● **What you are asked to do**:
Copy out the lines of the items below exactly, starting at the line that contains "Screen dimensions: 661x501" and running through the end of the items, with both ends included. Leave the pictures out.

● **Data section**:
□ □ □

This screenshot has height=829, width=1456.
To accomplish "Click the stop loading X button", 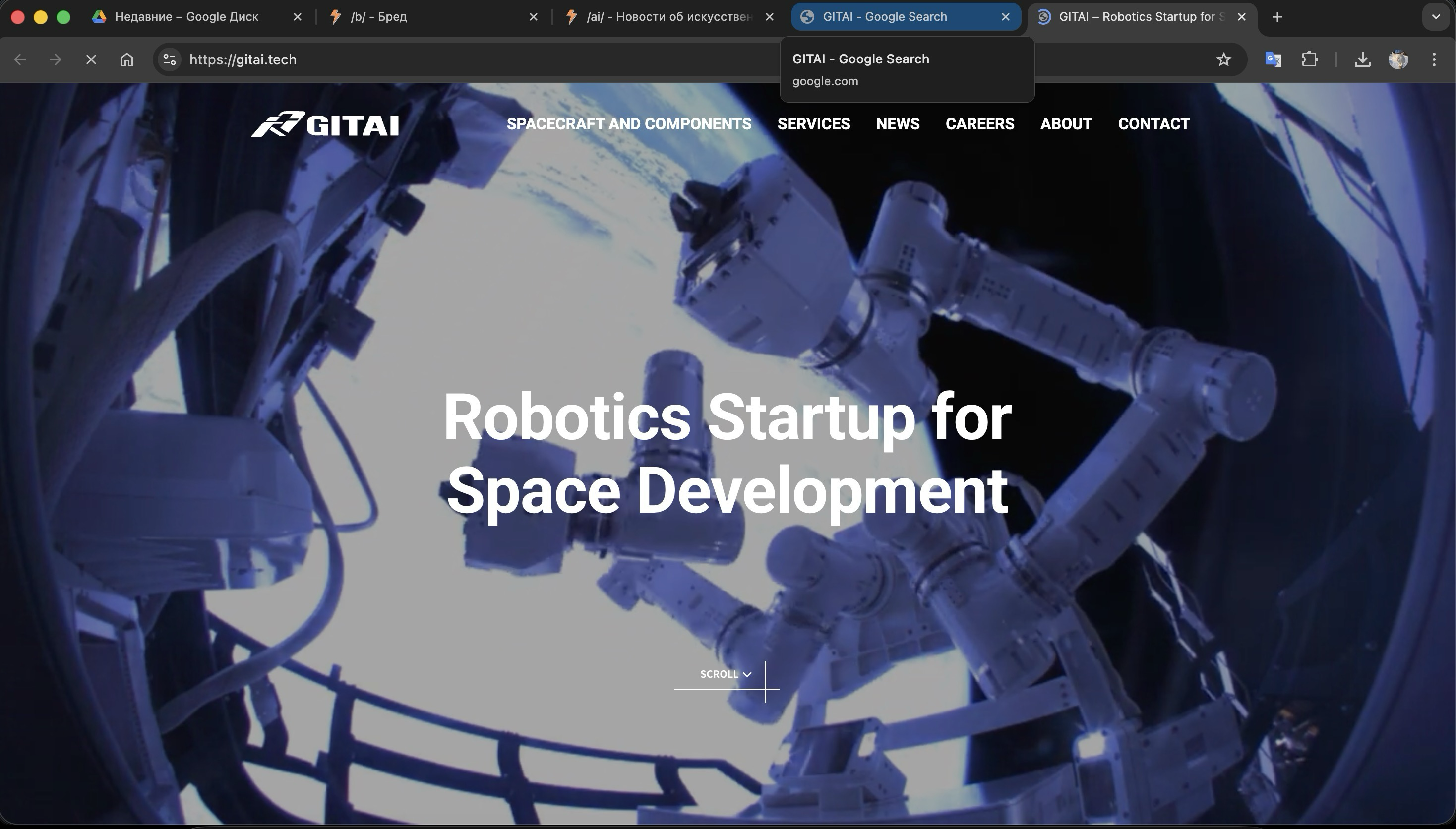I will pos(91,59).
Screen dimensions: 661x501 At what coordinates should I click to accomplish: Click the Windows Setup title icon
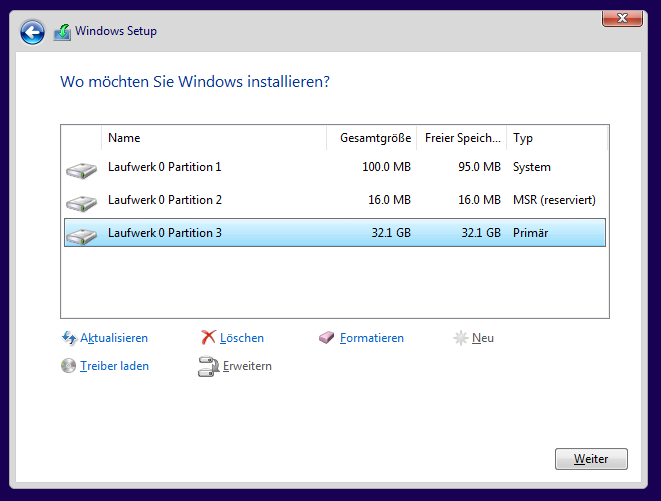(x=62, y=32)
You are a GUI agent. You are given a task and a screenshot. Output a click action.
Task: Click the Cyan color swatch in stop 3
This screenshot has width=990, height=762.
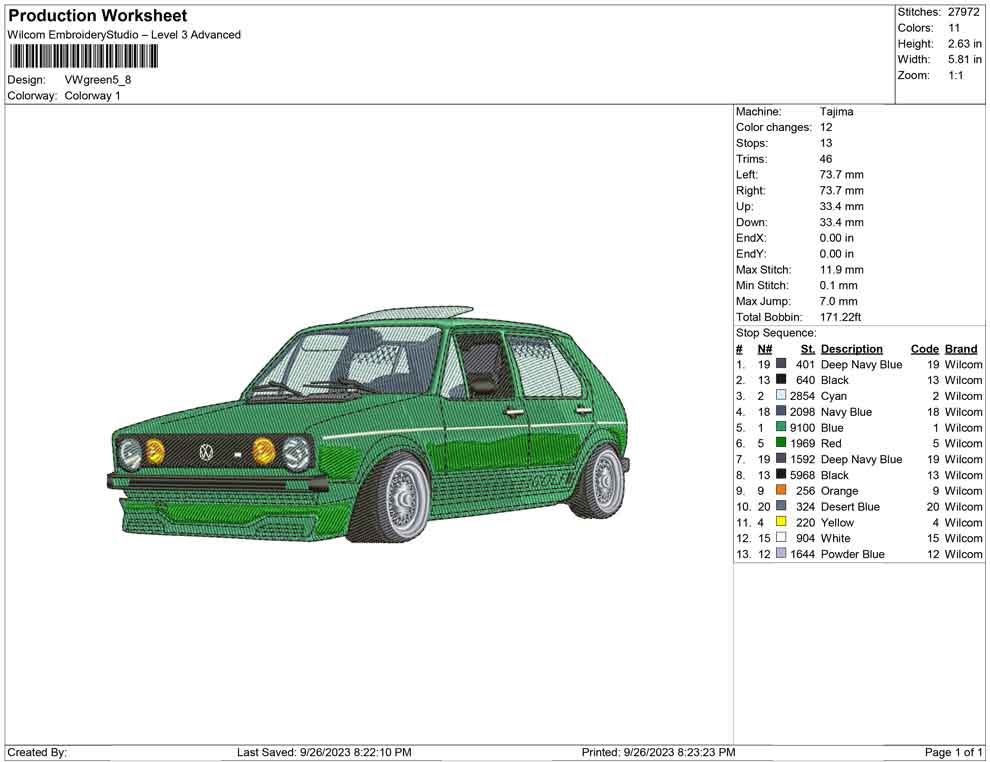[x=781, y=396]
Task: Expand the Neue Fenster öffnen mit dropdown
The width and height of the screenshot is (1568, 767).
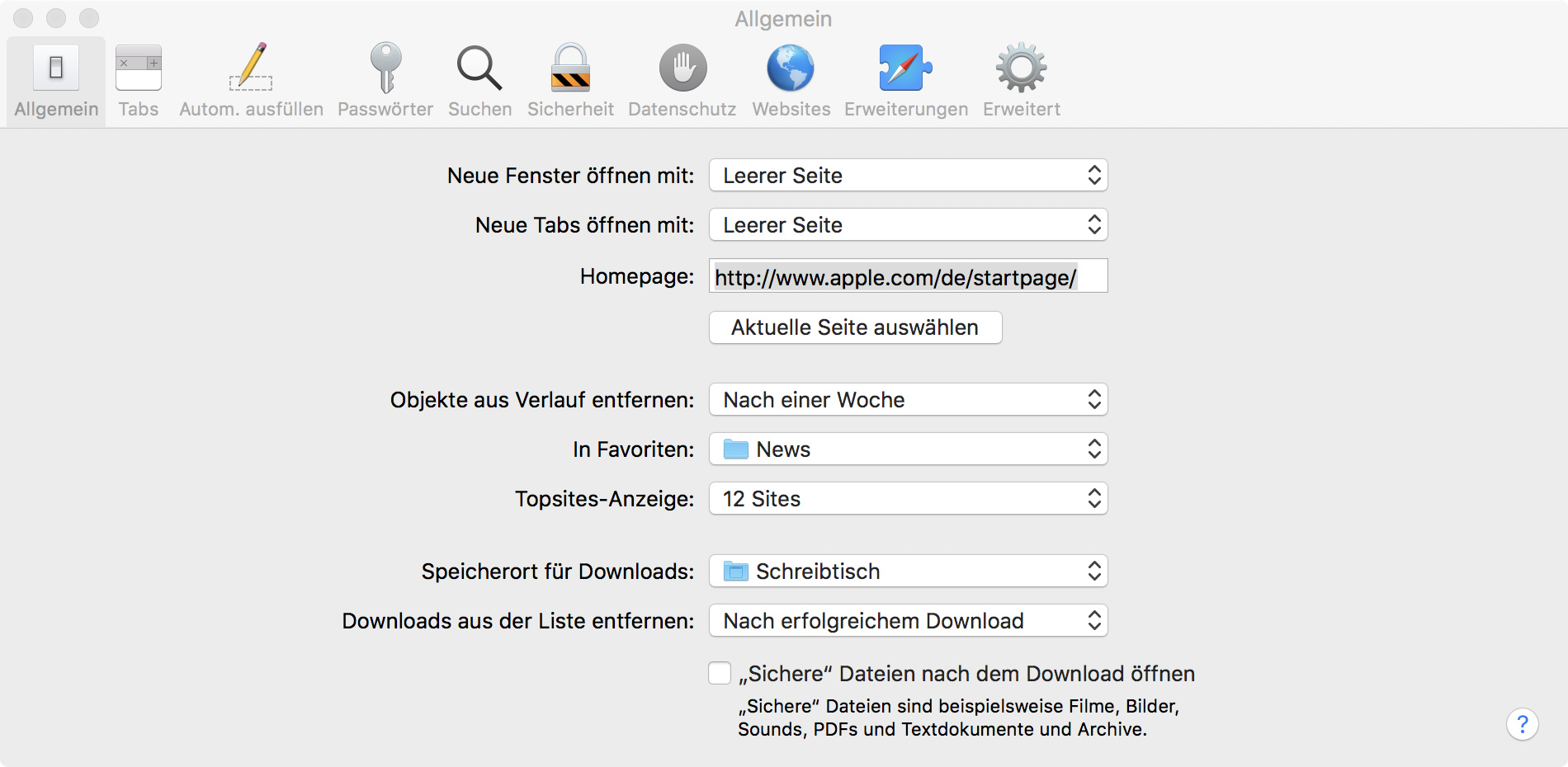Action: coord(908,176)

□ □ □

● **Exercise solution**:
Screen dimensions: 661x501 At what coordinates should I click to accomplish: Click the Windows Setup title icon
(x=62, y=32)
You are a GUI agent. You are given a task and a screenshot. Output a click action.
Task: Click the Cyan color swatch in stop 3
This screenshot has width=990, height=762.
[x=781, y=396]
Task: Expand the Neue Fenster öffnen mit dropdown
The width and height of the screenshot is (1568, 767).
Action: coord(908,176)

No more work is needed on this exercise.